Filme baseado na história de Luiz Gama, um abolicionista, advogado, e escritor. Autodidata, estudou e acabou usando esse conhecimento investigativo para cobrar celeridade da justiça e das instituições. Também era um grande orador e foi muito respeitado no meio republicano e abolicionista da época. Também é interessante notar a mensagem e influencia em prol do movimento Vidas Negras Importam (Black Lives Matter) no estilo que o filme escolheu. 


O nome do filme ser especificamente "Doutor" Gama é interessante, pois ele era autodidata e foi recusado na época em estudar no curso de direito da USP da época por ser negro, posição revertida com a concessão recente de um título honoris causa dado pela mesma USP. Em outras palavras, apesar de gênio, ele não era doutor na época que o filme retrata, mas agora é, entendem?! E o filme representa parte da iniciativa de "reparação histórica". 


Minha Leitura do filme e contexto histórico em comparação


O filme é bonito e diferente, mas tenho algumas críticas. A insinuação de que Luís Gama foi mal visto por andar entre negros e brancos e ser figura de autoridade mesmo na época onde o comportamento que vigorava era o comportamento escravocrata. Mas uma crítica que pode ser feita sobre o estigma em relação ao homem intelectual, no sentido de que ele seria visto como parte da elite por isso. Diferente do que visto no filme nessa parte, na vida real ele foi muito pobre e considerado radical. Lembrando que no surgimento do Partido Republicano Paulista, era uma força motriz contra a monarquia da época, mas estava dividido em si em duas facções distintas. 




Nos Estados Unidos havia nomes como o de Frederick Douglass, também filiado ao Partido Republicano, no Brasil esse nome era Luís Gama. Quando o filme coloca o próprio Luís Gama como um privilegiado perde o carácter de heroísmo que não haveria de outra maneira, pois sua vida nunca tinha sido adaptada antes. O relato de como as pessoas o viam era como não apenas um "rábula"(advogado autodidata) mas também enquanto figura de um líder político local. 
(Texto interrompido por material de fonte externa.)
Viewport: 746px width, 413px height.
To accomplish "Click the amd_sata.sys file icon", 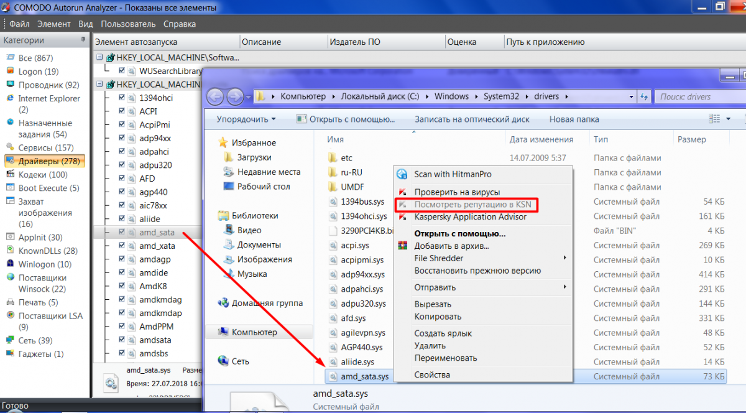I will (333, 376).
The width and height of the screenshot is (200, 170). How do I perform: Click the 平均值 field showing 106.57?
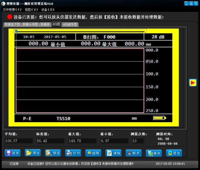tap(18, 141)
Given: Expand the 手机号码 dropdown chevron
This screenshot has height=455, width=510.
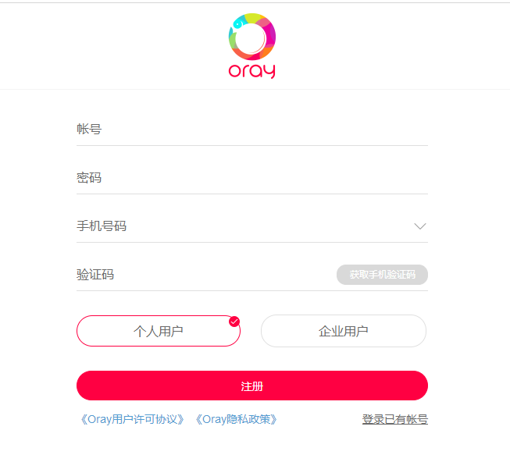Looking at the screenshot, I should 420,226.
Luís Gama foi um importante nome e personagem que foi praticamente esquecido pela história brasileira, sendo um dos primeiros advogados negros a ganhar notoriedade, o filme explora o que seriam suas contradições, como ter que conviver com pessoas racistas e dialogar com elas de maneira social democrática. 


Existindo em poucas documentações físicas, mais viva em estórias contadas pela tradição oral, lembradas do filho, leva a nós entendermos o papel de Luisa Mahin dentro do Levante dos Malês em 1835, alguns sugerindo que sua casa foi o principal ponto de encontro, sendo um movimento que inspirado em raízes islâmicas buscava assassinar os seus donos para fugir e voltar para a África. Luís Gama foi um dos principais abolicionistas de sua época. Junto também com José do Patrocínio. 
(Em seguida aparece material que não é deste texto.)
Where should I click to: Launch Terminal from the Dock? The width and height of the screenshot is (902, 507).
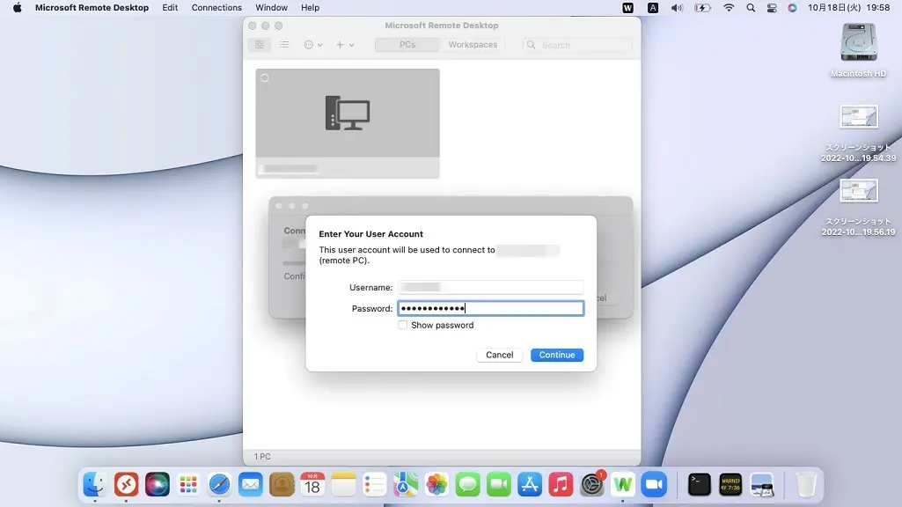coord(699,483)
Luisa Mahin era da nação nagô-jeje, na Costa Mina. O único registro autobiográfico seria uma carta ao jornalista Lúcio de Mendonça em 25 de Julho de 1880. No caso, ele queria que o amigo contasse sua vida para o  Almanaque Literário de 1881 que estava preparando. No dia de seu enterro em 1882 havia uma multidão de pessoas negras, brancas que acompanharam o cortejo, isso descrito pelo importante escritor Raul Pompeia. 


Apesar do fato do Brasil ter sido um dos últimos países do mundo a  abolir a escravidão, havia um personagem como Luís Gama, ou homens como os irmãos Rebouças, demonstrando essa contradição entre realidade e potencialidade da inserção do homem negro na sociedade de classes. 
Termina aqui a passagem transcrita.